Catherine Finlayson of Catherine's Kitchen.
Catherine Finlayson of Catherine's Kitchen. SONJA KOREMANS

"To have my home kitchen registered came with some difficulties such as being a renter and having children and pets.

"I would also have been required to install industrial fridges and handwashing areas so I did the sums and decided it would be more economical to hire a commercial kitchen space one day a week."

The rest of the business housekeeping such as the labelling, pricing and administration is done in an office at her home.

Catherine said the home operation suited her lifestyle and disability.

"When I am physically ready I may look to build the business and wholesale the preserves as a commercial product.

"But it's enjoyable to work from home so I would always contain the size of the business to be able to have that option."

A glassy affair

ALLORA glass jeweller Leah Kelly knew it was time for change when she felt swamped with the admin that comes with running a shop in the heart of a city centre.

Lease agreements, rosters, cleaning and paperwork had left Leah bereft of her creative mojo and in need of a hip pocket change.

Leah said there was a sense of freedom that came with shutting the shop in nearby Warwick and working from home.

"Closing the shop freed up a lot of time to be creative just for me," she said.

"It made a huge difference. I got time to learn and teach myself new things and get back to doing some courses."

She began selling her work through social media and markets and utilised the extra time she had honing her business skills.

"Making that transition from shop front to home office gave me the time to enhance my financial acumen to maintain a business plan, attend to bookwork, regularly update social media around the brand and explore new markets for my products."

But working from a home studio has its disadvantages, Leah said.

"Interacting with people on a daily basis in the shop was very motivating," she said.


Jeweller Leah Kelly from Allora.
Jeweller Leah Kelly from Allora.

"To counteract that I have created a strict work schedule and deadlines so I'm never tempted to hide out at home and do housework."

The mother of two urges other home-based workers to outsource administrative work if it's not their forte and let family and friends know your office hours.

"Operate your home studio like a shop, stick to certain business times and let your family and friends know that just because you're at home doesn't mean you aren't at work."

Leah has a designated studio which is off limits to her husband and children.

"Otherwise your work space can become just another space for your kids to dump their stuff."

Leah also encourages home workers to contact their accountant or the ATO to maximise tax deductions such as rent and electricity.

All Wright for hairdresser:

AFTER several years tending to the locks of celebrities and Brisbane's movers and shakers, hairdresser Michelle Wright decided it was time to hang up her scissors at a Stefan salon in the Queen St Mall and move back to her home town of Warwick.

Before long she was married, starting a family and pondering whether to open a salon from home.

That was 24 years ago and Michelle has had a thriving home business ever since.

"Working from home has been a wonderful lifestyle decision.
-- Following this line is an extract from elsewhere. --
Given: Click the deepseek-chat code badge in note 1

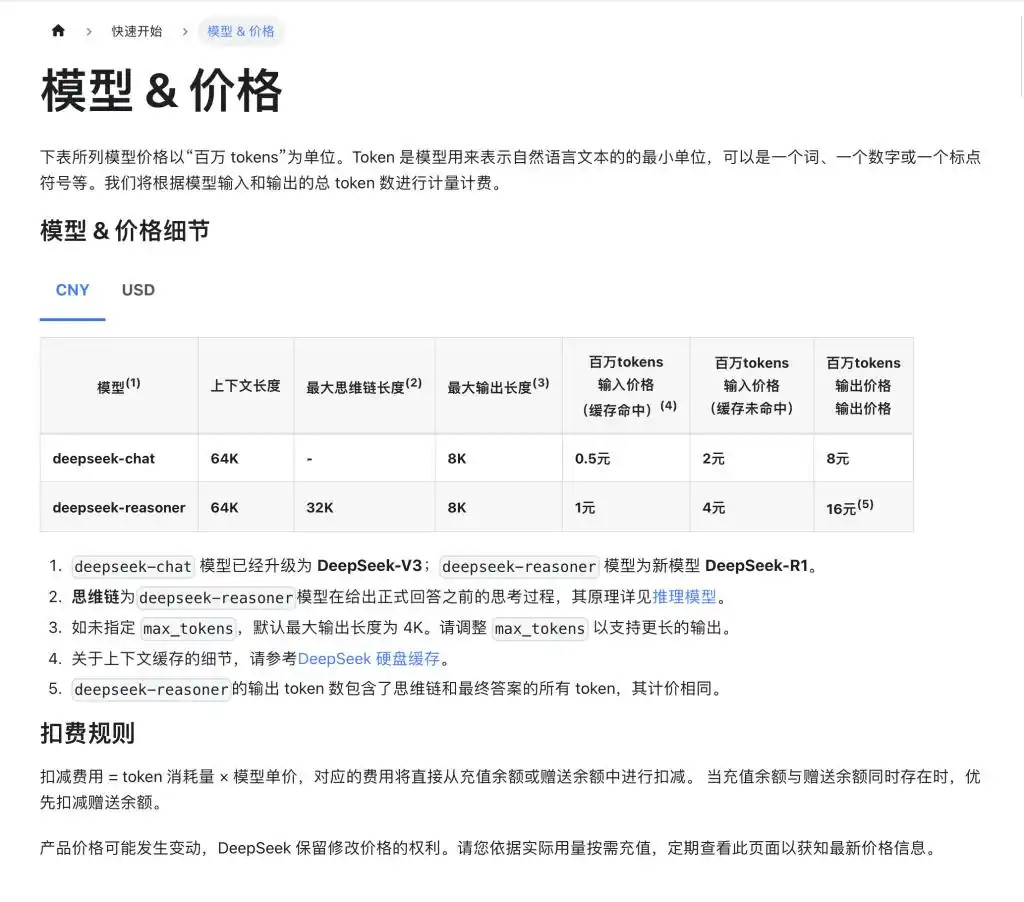Looking at the screenshot, I should 132,565.
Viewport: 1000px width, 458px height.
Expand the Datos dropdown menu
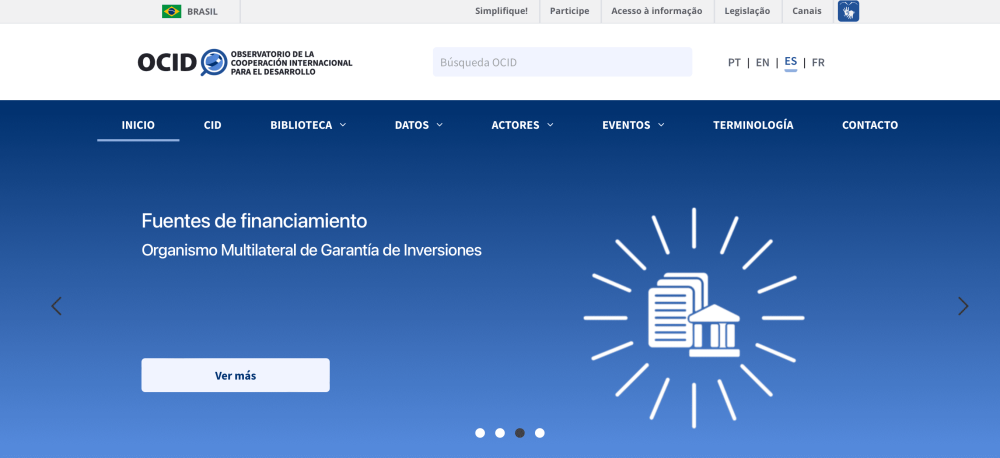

We have been able to raise our children without having to rely on after-school care." Michelle said.

"It does require getting your children into a routine around your work and ensuring they respect your space with clients."

Michelle urges aspiring home workers to research rules and requirements around insurance, health and safety and licences relating to their industry.

"It's a professional workspace, it's just in a home location, and you still have everyone from toddlers to elderly people coming into a studio so it's up to me to ensure they are entering a hygienic, safe, tidy and enjoyable environment.''

Michelle said establishing a salon at home was not a huge expense if you did your research, set aside money for an advertising budget during the launch stage and ensured clients had adequate parking and access to your property.

"Contact your council, visit an accountant and do some pricing around the refurbishment of a dedicated home space and the products and equipment you will need."